Fresh hope for improving treatments for deadly lung disease
Tuberculosis (TB) is still one of the biggest infectious killers in the world. Multiple drug resistant (MDR) TB has become a global health emergency, an emerging European crisis, and an important Irish public health concern. Many challenges remain in the global fight against this disease including a clinical need for effective treatments against MDR-TB.
Now a research team based in the Trinity Translational Medical Institute (TTMI) at St James's Hospital are offering fresh hope for improving treatments for what remains a deadly disease, by focusing on identifying potential host-directed therapies that can target a patient's own immune response to help them recover from TB.
The research team has previously discovered that human immune cells change the way they use energy when they become infected. This change results in the generation of lactate, which was once considered a waste product of metabolism. New work by the team has shown that lactate can influence cells in the lung environment, to support immune defenses against infection and at the same time limit collateral damage to the delicate lung caused by excessive inflammation. Their study is published in leading journal, Frontiers in Immunology.
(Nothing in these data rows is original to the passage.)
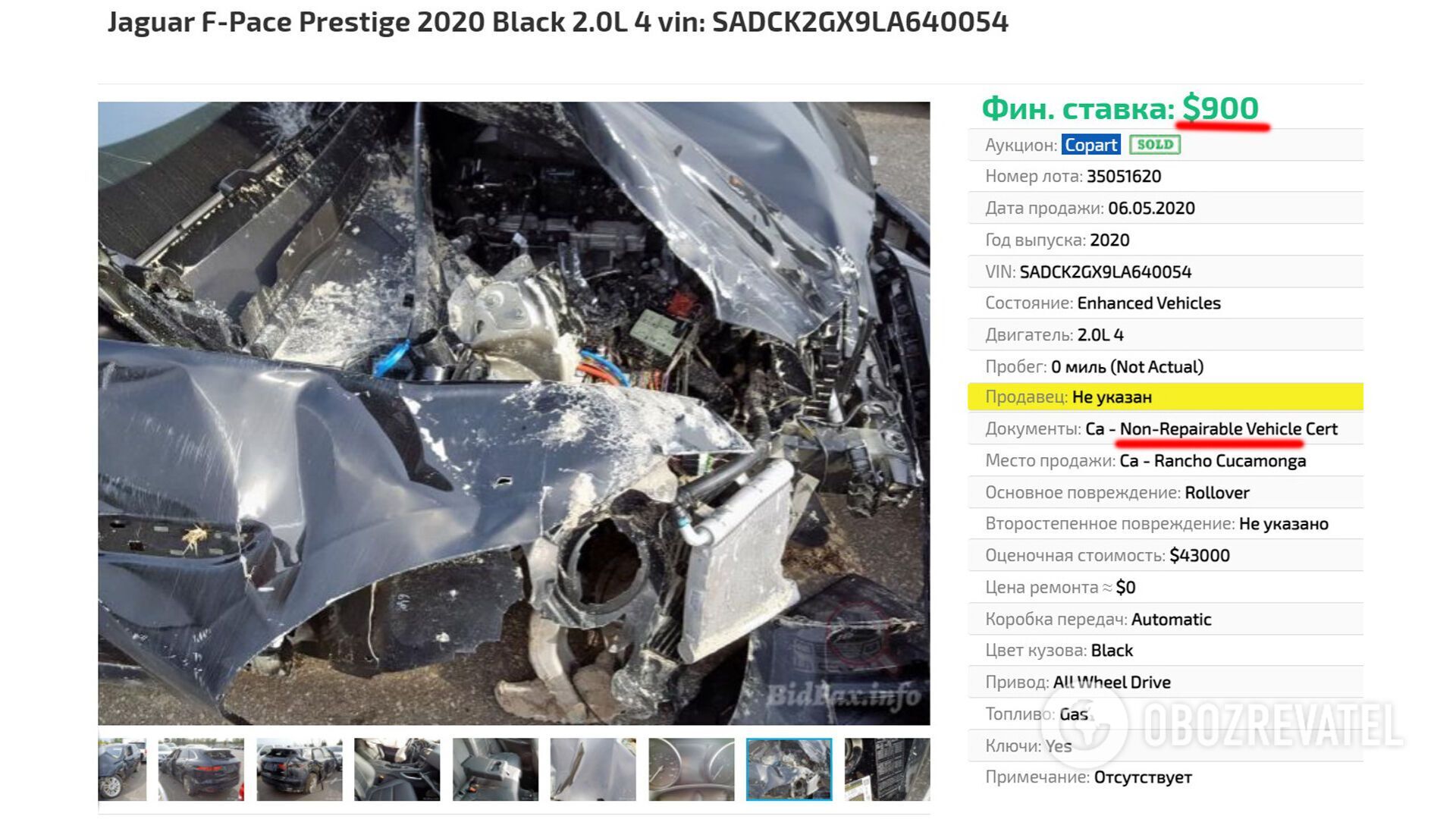The width and height of the screenshot is (1456, 819).
Task: Click the lot number 35051620
Action: pyautogui.click(x=1124, y=176)
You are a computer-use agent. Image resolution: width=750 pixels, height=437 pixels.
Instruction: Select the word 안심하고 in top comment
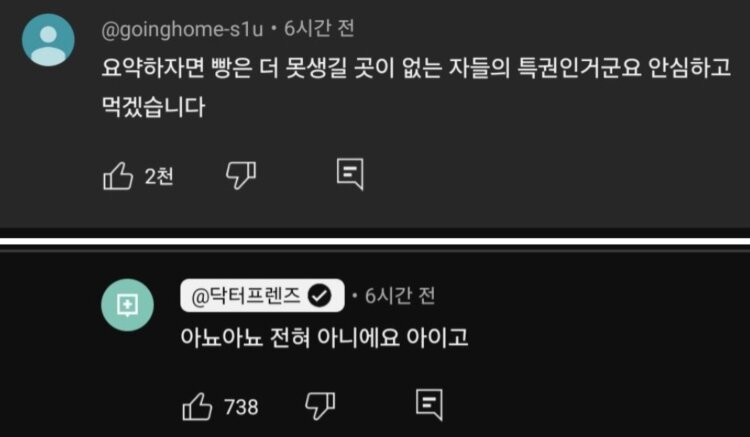point(689,68)
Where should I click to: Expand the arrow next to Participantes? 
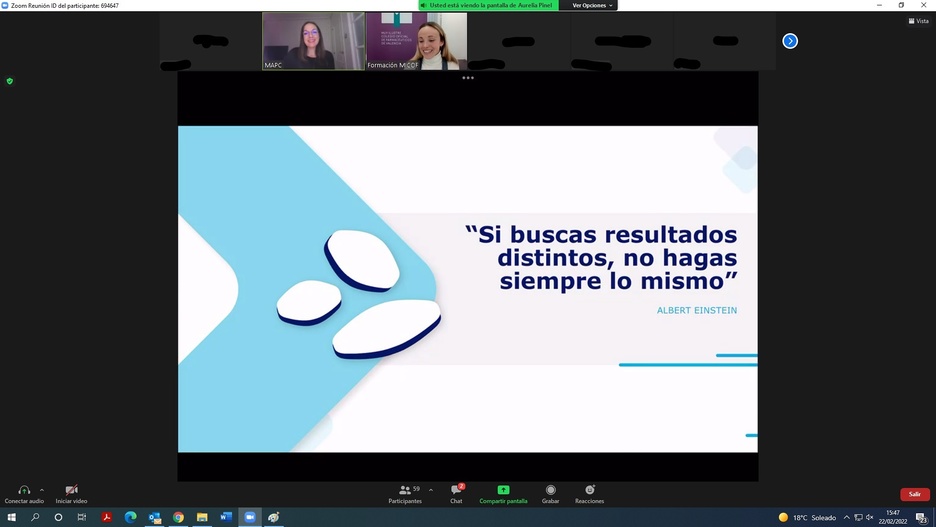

The research team is based in Professor Joseph Keane's TB Immunology lab at TTMI.
Dr. Cilian Ó Maoldomhnaigh undertook this research as part of a Ph.D. project funded by the National Children's Research Centre and the Royal City of Dublin Hospital Trust. He said, "Lactate has an immediate and striking effect on the metabolic function of human immune cells and reduces their ability to change their metabolism in response to subsequent infection. This has the knock-on effect of reducing inflammation, which can cause damage in the lung. We've also found that lactate can promote a cell's waste removal processes, allowing it to effectively dispose of the infection."
This waste removal process, called "autophagy," also plays a role in a wide range of other disease states such as Crohn's disease, cancer and heart disease, this indicates that lactate may hold therapeutic potential in many disease settings.
Senior author on the paper, Dr. Sharee Basdeo, Clinical Medicine, TTMI, said: "Our data indicate that aerosolised lactate delivered to the lungs may hold potential as a host-directed therapy for people battling lethal pneumonias—such as TB and COVID-19, where there is destruction of pulmonary tissue due to an unchecked pro-inflammatory response."